» Stored records

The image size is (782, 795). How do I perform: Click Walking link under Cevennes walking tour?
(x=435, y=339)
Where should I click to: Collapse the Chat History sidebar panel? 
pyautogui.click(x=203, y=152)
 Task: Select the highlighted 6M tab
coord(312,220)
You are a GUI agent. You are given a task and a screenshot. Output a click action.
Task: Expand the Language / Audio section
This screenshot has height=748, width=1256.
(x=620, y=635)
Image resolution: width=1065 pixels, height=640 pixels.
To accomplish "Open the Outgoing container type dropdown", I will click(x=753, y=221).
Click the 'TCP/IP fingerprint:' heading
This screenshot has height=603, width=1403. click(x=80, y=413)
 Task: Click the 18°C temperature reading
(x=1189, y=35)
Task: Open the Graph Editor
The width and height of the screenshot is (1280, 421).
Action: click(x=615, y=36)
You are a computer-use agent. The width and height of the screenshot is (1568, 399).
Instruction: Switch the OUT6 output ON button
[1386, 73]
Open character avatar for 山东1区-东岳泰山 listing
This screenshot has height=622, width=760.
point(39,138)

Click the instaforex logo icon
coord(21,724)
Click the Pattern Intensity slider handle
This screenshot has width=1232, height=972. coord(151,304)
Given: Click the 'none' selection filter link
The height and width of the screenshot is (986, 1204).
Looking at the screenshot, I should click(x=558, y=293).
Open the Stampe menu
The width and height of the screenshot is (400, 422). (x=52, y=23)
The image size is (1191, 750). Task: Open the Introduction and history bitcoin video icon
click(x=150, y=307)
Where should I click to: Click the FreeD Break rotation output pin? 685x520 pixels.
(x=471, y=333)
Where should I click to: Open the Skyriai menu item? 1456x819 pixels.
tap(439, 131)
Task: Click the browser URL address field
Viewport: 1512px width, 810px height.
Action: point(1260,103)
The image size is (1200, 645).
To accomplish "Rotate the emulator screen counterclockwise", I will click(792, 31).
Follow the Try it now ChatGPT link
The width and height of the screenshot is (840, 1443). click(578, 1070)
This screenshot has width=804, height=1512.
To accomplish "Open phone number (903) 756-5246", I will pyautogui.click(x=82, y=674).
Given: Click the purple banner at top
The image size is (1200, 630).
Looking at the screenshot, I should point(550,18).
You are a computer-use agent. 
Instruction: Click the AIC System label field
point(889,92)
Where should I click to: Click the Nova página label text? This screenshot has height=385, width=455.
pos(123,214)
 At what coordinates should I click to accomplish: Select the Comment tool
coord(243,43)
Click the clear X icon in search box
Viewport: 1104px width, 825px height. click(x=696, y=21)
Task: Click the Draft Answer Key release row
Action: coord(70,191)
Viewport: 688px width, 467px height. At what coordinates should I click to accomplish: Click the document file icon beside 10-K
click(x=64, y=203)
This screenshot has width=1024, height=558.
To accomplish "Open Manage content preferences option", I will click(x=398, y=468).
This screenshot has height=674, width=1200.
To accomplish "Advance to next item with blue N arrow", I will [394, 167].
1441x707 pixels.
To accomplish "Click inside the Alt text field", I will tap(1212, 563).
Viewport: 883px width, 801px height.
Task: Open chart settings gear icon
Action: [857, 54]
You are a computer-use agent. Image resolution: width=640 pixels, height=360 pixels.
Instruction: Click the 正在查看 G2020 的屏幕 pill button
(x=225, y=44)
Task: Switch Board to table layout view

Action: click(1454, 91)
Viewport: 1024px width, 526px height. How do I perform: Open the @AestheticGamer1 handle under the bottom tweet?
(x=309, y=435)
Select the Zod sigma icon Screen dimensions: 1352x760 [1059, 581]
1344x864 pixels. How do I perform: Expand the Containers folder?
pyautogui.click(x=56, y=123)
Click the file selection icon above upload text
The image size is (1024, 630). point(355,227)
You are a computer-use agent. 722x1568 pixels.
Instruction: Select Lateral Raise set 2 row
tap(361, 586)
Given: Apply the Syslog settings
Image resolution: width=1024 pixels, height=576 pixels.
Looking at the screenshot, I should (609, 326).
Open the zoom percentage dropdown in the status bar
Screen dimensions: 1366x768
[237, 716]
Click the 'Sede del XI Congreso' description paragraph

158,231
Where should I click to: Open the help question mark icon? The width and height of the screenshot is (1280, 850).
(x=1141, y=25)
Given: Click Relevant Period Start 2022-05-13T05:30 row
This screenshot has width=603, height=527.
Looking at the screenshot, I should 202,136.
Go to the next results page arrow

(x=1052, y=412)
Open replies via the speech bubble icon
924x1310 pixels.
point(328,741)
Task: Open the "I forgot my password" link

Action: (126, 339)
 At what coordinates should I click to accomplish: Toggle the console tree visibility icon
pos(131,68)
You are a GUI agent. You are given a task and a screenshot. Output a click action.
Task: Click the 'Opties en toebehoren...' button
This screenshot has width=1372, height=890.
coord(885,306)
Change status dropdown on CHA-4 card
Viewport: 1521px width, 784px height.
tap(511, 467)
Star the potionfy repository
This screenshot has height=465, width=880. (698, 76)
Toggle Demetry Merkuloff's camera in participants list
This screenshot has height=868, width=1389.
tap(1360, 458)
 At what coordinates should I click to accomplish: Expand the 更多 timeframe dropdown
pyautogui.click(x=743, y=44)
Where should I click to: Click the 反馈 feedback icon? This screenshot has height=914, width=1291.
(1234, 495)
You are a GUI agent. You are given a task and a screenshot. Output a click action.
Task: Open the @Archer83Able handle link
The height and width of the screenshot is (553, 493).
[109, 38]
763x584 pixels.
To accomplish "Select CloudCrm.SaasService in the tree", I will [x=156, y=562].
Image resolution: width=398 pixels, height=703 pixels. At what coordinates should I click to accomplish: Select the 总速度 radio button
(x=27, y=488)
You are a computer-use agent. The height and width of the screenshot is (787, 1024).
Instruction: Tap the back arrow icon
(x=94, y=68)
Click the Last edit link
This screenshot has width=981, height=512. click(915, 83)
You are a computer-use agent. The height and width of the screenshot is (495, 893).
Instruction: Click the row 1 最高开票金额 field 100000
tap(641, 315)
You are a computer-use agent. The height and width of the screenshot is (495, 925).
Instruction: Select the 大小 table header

» Exercise aim
Format the rows above as a numbered list, leaving out any blank lines.

» Full output
1. The image size is (782, 795). How do I perform: Click Walking link under Cevennes walking tour?
2. (x=435, y=339)
3. Where should I click to: Collapse the Chat History sidebar panel? 
4. pyautogui.click(x=203, y=152)
5.  Task: Select the highlighted 6M tab
6. coord(312,220)
7. You are a GUI agent. You are given a task and a screenshot. Output a click action.
8. Task: Expand the Language / Audio section
9. This screenshot has height=748, width=1256.
10. (x=620, y=635)
11. Image resolution: width=1065 pixels, height=640 pixels.
12. To accomplish "Open the Outgoing container type dropdown", I will click(x=753, y=221).
13. Click the 'TCP/IP fingerprint:' heading
14. This screenshot has height=603, width=1403. click(x=80, y=413)
15.  Task: Click the 18°C temperature reading
16. (x=1189, y=35)
17. Task: Open the Graph Editor
18. The width and height of the screenshot is (1280, 421).
19. Action: click(x=615, y=36)
20. You are a computer-use agent. The width and height of the screenshot is (1568, 399).
21. Instruction: Switch the OUT6 output ON button
22. [1386, 73]
23. Open character avatar for 山东1区-东岳泰山 listing
24. This screenshot has height=622, width=760.
25. point(39,138)
26. Click the instaforex logo icon
27. coord(21,724)
28. Click the Pattern Intensity slider handle
29. This screenshot has width=1232, height=972. coord(151,304)
30. Given: Click the 'none' selection filter link
31. The height and width of the screenshot is (986, 1204).
32. Looking at the screenshot, I should click(x=558, y=293).
33. Open the Stampe menu
34. The width and height of the screenshot is (400, 422). (x=52, y=23)
35. The image size is (1191, 750). Task: Open the Introduction and history bitcoin video icon
36. click(x=150, y=307)
37. Where should I click to: Click the FreeD Break rotation output pin? 685x520 pixels.
38. (x=471, y=333)
39. Where should I click to: Open the Skyriai menu item? 1456x819 pixels.
40. tap(439, 131)
41. Task: Click the browser URL address field
42. Viewport: 1512px width, 810px height.
43. Action: point(1260,103)
44. The image size is (1200, 645).
45. To accomplish "Rotate the emulator screen counterclockwise", I will click(792, 31).
46. Follow the Try it now ChatGPT link
47. The width and height of the screenshot is (840, 1443). click(578, 1070)
48. This screenshot has width=804, height=1512.
49. To accomplish "Open phone number (903) 756-5246", I will pyautogui.click(x=82, y=674).
50. Given: Click the purple banner at top
51. The image size is (1200, 630).
52. Looking at the screenshot, I should point(550,18).
53. You are a computer-use agent. 
54. Instruction: Click the AIC System label field
55. point(889,92)
56. Where should I click to: Click the Nova página label text? This screenshot has height=385, width=455.
57. pos(123,214)
58.  At what coordinates should I click to accomplish: Select the Comment tool
59. coord(243,43)
60. Click the clear X icon in search box
61. Viewport: 1104px width, 825px height. click(x=696, y=21)
62. Task: Click the Draft Answer Key release row
63. Action: coord(70,191)
64. Viewport: 688px width, 467px height. At what coordinates should I click to accomplish: Click the document file icon beside 10-K
65. click(x=64, y=203)
66. This screenshot has width=1024, height=558.
67. To accomplish "Open Manage content preferences option", I will click(x=398, y=468).
68. This screenshot has height=674, width=1200.
69. To accomplish "Advance to next item with blue N arrow", I will [394, 167].
70. 1441x707 pixels.
71. To accomplish "Click inside the Alt text field", I will tap(1212, 563).
72. Viewport: 883px width, 801px height.
73. Task: Open chart settings gear icon
74. Action: [857, 54]
75. You are a computer-use agent. Image resolution: width=640 pixels, height=360 pixels.
76. Instruction: Click the 正在查看 G2020 的屏幕 pill button
77. (x=225, y=44)
78. Task: Switch Board to table layout view
79. Action: click(1454, 91)
80. Viewport: 1024px width, 526px height. How do I perform: Open the @AestheticGamer1 handle under the bottom tweet?
81. (x=309, y=435)
82. Select the Zod sigma icon Screen dimensions: 1352x760 [1059, 581]
83. 1344x864 pixels. How do I perform: Expand the Containers folder?
84. pyautogui.click(x=56, y=123)
85. Click the file selection icon above upload text
86. The image size is (1024, 630). point(355,227)
87. You are a computer-use agent. 722x1568 pixels.
88. Instruction: Select Lateral Raise set 2 row
89. tap(361, 586)
90. Given: Apply the Syslog settings
91. Image resolution: width=1024 pixels, height=576 pixels.
92. Looking at the screenshot, I should (609, 326).
93. Open the zoom percentage dropdown in the status bar
94. Screen dimensions: 1366x768
95. [237, 716]
96. Click the 'Sede del XI Congreso' description paragraph
97. 158,231
98. Where should I click to: Open the help question mark icon? The width and height of the screenshot is (1280, 850).
99. (x=1141, y=25)
100. Given: Click Relevant Period Start 2022-05-13T05:30 row
101. This screenshot has width=603, height=527.
102. Looking at the screenshot, I should 202,136.
103. Go to the next results page arrow
104. (x=1052, y=412)
105. Open replies via the speech bubble icon
106. 924x1310 pixels.
107. point(328,741)
108. Task: Open the "I forgot my password" link
109. Action: (126, 339)
110.  At what coordinates should I click to accomplish: Toggle the console tree visibility icon
111. pos(131,68)
112. You are a GUI agent. You are given a task and a screenshot. Output a click action.
113. Task: Click the 'Opties en toebehoren...' button
114. This screenshot has width=1372, height=890.
115. coord(885,306)
116. Change status dropdown on CHA-4 card
117. Viewport: 1521px width, 784px height.
118. tap(511, 467)
119. Star the potionfy repository
120. This screenshot has height=465, width=880. (698, 76)
121. Toggle Demetry Merkuloff's camera in participants list
122. This screenshot has height=868, width=1389.
123. tap(1360, 458)
124.  At what coordinates should I click to accomplish: Expand the 更多 timeframe dropdown
125. pyautogui.click(x=743, y=44)
126. Where should I click to: Click the 反馈 feedback icon? This screenshot has height=914, width=1291.
127. (1234, 495)
128. You are a GUI agent. You are given a task and a screenshot. Output a click action.
129. Task: Open the @Archer83Able handle link
130. The height and width of the screenshot is (553, 493).
131. [109, 38]
132. 763x584 pixels.
133. To accomplish "Select CloudCrm.SaasService in the tree", I will [x=156, y=562].
134. Image resolution: width=398 pixels, height=703 pixels. At what coordinates should I click to accomplish: Select the 总速度 radio button
135. (x=27, y=488)
136. You are a computer-use agent. The height and width of the screenshot is (787, 1024).
137. Instruction: Tap the back arrow icon
138. (x=94, y=68)
139. Click the Last edit link
140. This screenshot has width=981, height=512. click(915, 83)
141. You are a computer-use agent. The height and width of the screenshot is (495, 893).
142. Instruction: Click the row 1 最高开票金额 field 100000
143. tap(641, 315)
144. You are a computer-use agent. The height and width of the screenshot is (495, 925).
145. Instruction: Select the 大小 table header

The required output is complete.